Reduction of DNA-damaging effects of anti-HIV drug 3’-azido-3’-dideoxythymidine on human cells by ursolic acid and lignin biopolymer
Abstract:
In this study we verified our assumption that the genotoxicity of the effective anti-HIV drug 3’-azido-3’-dideoxythymidine (AZT) on human cells could be reduced by non-toxic concentrations of two antioxidants that occur frequently in nature (ursolic acid and lignin biopolymer).
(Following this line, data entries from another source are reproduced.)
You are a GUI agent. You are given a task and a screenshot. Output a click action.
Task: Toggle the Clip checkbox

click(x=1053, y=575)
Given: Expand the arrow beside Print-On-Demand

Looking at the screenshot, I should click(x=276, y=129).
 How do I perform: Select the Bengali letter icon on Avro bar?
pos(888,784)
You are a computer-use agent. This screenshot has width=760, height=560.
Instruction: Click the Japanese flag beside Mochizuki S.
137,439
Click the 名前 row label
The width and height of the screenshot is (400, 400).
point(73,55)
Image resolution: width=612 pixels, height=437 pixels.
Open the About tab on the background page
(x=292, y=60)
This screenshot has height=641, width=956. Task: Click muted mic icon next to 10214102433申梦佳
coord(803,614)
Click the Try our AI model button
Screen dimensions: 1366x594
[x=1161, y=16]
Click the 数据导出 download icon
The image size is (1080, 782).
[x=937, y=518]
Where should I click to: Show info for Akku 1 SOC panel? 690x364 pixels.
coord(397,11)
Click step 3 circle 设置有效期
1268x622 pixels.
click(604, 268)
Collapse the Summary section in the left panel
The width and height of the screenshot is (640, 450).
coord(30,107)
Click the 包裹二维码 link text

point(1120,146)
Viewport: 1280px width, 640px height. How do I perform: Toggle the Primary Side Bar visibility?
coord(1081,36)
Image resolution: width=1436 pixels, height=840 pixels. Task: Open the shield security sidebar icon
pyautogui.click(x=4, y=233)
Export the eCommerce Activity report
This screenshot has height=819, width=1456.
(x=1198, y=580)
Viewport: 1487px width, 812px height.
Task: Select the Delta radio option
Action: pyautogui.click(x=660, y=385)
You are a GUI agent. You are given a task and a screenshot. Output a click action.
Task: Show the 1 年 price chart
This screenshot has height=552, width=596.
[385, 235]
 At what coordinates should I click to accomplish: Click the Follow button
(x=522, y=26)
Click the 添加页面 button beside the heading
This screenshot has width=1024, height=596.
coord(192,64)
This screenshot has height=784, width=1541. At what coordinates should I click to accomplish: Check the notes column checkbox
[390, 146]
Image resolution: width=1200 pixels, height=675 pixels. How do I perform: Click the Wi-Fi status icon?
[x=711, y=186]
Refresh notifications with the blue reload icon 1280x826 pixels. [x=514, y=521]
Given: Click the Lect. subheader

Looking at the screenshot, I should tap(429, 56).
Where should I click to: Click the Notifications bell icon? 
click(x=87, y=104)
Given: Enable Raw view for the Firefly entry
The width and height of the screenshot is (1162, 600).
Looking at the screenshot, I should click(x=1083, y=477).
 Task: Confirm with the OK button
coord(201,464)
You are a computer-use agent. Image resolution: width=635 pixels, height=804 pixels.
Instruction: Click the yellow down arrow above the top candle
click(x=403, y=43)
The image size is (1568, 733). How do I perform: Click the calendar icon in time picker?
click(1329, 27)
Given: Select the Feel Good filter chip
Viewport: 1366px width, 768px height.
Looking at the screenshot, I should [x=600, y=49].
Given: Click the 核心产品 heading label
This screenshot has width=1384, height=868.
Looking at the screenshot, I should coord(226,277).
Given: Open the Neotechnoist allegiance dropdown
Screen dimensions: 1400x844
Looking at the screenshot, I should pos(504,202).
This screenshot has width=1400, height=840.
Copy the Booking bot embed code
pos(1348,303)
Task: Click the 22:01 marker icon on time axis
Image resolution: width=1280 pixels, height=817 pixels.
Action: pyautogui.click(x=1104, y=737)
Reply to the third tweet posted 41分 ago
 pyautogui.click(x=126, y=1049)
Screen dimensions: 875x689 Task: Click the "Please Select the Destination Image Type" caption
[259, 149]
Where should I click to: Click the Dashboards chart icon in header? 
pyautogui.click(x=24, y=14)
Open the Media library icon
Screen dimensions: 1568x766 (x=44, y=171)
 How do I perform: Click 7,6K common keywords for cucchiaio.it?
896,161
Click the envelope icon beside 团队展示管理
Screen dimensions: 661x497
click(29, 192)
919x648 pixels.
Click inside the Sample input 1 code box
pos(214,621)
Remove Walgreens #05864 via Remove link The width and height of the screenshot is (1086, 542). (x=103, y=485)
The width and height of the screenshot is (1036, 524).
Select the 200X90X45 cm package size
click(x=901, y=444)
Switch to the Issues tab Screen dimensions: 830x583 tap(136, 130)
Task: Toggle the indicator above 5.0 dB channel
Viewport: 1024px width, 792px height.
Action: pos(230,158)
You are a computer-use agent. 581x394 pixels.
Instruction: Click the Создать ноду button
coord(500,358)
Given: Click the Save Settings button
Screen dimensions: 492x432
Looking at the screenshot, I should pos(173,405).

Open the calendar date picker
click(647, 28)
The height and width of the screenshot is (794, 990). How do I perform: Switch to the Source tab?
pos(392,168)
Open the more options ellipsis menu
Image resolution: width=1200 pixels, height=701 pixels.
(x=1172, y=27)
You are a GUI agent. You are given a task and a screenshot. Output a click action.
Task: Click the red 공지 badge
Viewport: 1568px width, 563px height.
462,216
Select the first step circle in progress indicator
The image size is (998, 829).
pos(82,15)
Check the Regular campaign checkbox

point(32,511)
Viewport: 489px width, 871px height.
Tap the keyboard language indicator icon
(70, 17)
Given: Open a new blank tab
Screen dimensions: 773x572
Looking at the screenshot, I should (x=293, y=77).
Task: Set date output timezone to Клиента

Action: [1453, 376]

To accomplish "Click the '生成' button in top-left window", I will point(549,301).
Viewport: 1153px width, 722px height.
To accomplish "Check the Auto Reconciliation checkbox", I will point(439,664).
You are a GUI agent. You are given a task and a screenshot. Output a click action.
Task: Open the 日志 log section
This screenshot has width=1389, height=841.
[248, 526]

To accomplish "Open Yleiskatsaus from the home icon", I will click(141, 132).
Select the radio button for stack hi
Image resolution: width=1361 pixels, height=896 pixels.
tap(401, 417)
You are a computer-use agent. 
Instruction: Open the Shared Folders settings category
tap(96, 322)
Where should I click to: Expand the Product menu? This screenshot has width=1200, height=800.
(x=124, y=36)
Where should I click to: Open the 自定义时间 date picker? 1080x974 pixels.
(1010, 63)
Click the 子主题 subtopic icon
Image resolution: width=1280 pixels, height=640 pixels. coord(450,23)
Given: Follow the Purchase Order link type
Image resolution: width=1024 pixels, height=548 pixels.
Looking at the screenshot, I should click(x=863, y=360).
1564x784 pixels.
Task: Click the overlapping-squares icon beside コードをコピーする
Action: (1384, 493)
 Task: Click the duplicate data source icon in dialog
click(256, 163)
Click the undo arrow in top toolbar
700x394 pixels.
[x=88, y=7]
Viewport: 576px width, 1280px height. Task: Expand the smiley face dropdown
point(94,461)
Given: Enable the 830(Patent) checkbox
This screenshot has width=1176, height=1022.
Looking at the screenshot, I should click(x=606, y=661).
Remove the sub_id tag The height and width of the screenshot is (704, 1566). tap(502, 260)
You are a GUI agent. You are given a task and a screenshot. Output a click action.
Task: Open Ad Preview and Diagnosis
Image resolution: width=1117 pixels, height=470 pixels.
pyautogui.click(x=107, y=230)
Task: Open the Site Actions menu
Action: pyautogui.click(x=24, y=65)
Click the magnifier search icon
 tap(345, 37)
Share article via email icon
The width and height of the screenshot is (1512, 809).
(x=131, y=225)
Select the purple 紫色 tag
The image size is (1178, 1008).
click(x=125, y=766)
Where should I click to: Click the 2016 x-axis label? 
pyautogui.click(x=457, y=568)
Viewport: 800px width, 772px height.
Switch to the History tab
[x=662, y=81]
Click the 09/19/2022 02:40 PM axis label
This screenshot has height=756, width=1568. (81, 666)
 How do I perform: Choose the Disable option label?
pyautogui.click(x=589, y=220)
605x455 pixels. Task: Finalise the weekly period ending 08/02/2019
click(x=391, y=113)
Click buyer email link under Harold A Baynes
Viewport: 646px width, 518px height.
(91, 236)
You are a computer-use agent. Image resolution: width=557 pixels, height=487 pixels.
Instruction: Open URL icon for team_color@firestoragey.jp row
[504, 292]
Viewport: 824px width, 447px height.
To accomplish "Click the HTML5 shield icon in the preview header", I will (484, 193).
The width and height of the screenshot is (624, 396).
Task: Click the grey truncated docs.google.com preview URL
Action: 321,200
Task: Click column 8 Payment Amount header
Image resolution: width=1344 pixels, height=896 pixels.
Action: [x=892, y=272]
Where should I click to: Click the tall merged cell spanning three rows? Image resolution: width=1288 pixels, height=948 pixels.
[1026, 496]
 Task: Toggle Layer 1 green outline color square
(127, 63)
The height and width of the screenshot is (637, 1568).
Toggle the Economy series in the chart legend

Cytotoxicity of these natural compounds, well-known by their antimutagenic effects, was evaluated by the trypan blue exclusion technique. Genotoxic activity of AZT was measured on the basis of AZT-induced single and double strand breaks to DNA in two histopathologically different types of human cells, hepatoma cells HepG2 and colonic cells Caco-2. Induction of DNA strand breaks was measured by the comet assay processed in parallel at pH≥13.0 (standard alkaline technique which enables to recognize single strand DNA breaks of different origin) and at pH=9.0 (neutral technique which enables to recognize double strand DNA breaks). As the level of AZT-induced double strand DNA breaks was rather low, protective effects of the antioxidants tested were evaluated only against AZT-induced single strand DNA breaks by the standard alkaline comet assay. Our findings showed that 1 h pre-incubation of cells with ursolic acid or lignin preceding to 3 h treatment of cells with AZT (3 mg/ml) significantly decreased in both cell types the level of AZT-induced single strand DNAbreaks. Pre-incubation of HepG2 or Caco-2 cells with a mixture of both natural antioxidants did not increase the effects of individual treatments. This study confirms that AZT is genotoxic toward both used cell types of human origin and that ursolic acid and biopolymer lignin can protect the cells studied against genotoxic effect of AZT.